No parece una exageración: el embarazo es un momento en el que las mujeres se reconocen como “peregrinas de la esperanza”, porque a partir de las señales que reciben de su propia carne durante muchos meses, aprenden a acompañar paso a paso el tiempo de espera y aprenden que la sabiduría de la vida también se adquiere aprendiendo a esperar. La vida, la de todo ser vivo, así como la de los pueblos y de la humanidad en su conjunto, se teje en el silencio y la oscuridad: “Tú has creado mis entrañas, me has tejido en el seno materno”, cantó el salmista (Salmo 139,13). Para Isabel y María, es decir, para dos mujeres de fe, ese silencio y esa oscuridad hablan de Dios y cantan sus alabanzas, porque revelan que su presencia en la historia de los hombres nunca permitirá que se autodestruyan. El saludo de Isabel y el cántico de María representan la primera epifanía del Mesías que ocurre desde el momento en que Dios comenzó a tejerlo en el vientre de su madre.

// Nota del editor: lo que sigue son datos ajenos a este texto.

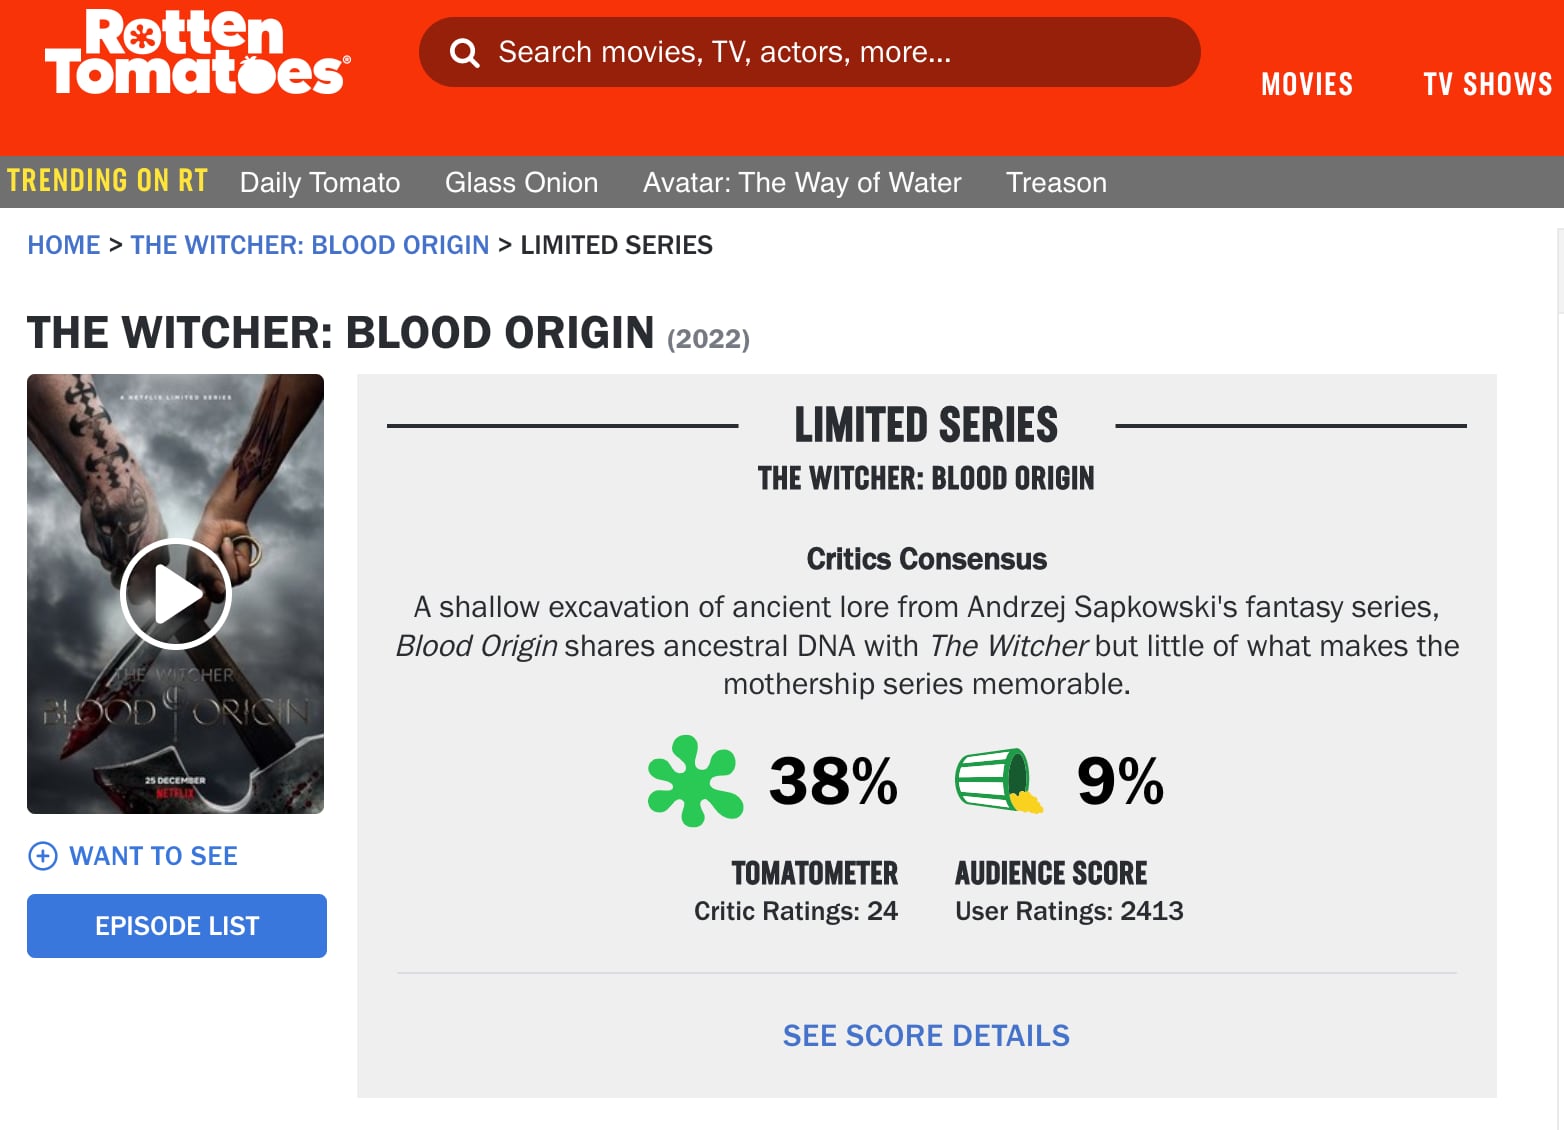Open Glass Onion trending link
The width and height of the screenshot is (1564, 1130).
point(521,182)
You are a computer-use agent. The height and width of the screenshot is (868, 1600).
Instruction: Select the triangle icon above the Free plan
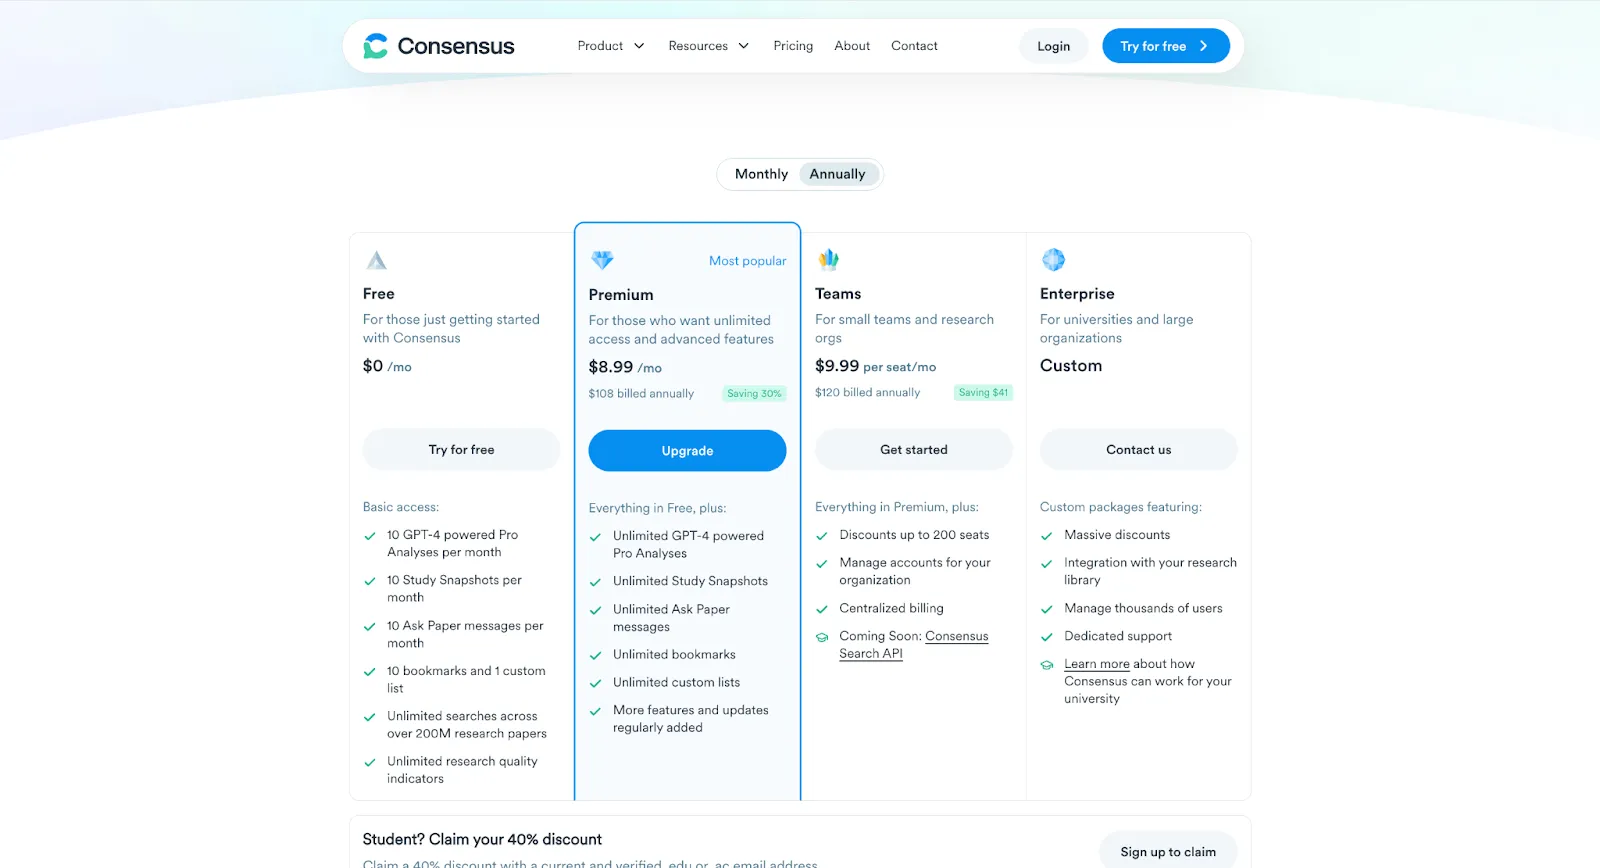(x=376, y=259)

Carecería de sentido decir que una mujer es plenamente tal solo si genera hijos en la carne y menos aún que para las mujeres es por ahí por donde pasa el empoderamiento del Espíritu: la realidad que nos rodea lo refleja claramente. Esta cuestión ha sido objeto de las teorías del pensamiento femenino de las últimas décadas en las que las mujeres han reivindicado separar la definición de lo femenino, tan querida por el patriarcado, de la maternidad entendida como único destino. Tampoco, por otro lado, significa decir que el misterio de la transmisión de la vida pertenezca exclusivamente a las mujeres, porque sabemos bien que no puede confinarse solo a lo que sucede en sus cuerpos. No debería sorprender, que Zacarías y José queden completamente excluidos del relato de la visita de María a Isabel. Porque solo las mujeres tienen derecho a compartir la conciencia de lo que sucede a través de ellas y en su interior. Un compartir que se hace Evangelio, Buena noticia, en el abrazo entre aquel que representa al pueblo de la promesa y Aquel de quien nacerá el Hijo del Altísimo y cuando dan voz al tiempo de la espera como tiempo de esperanza.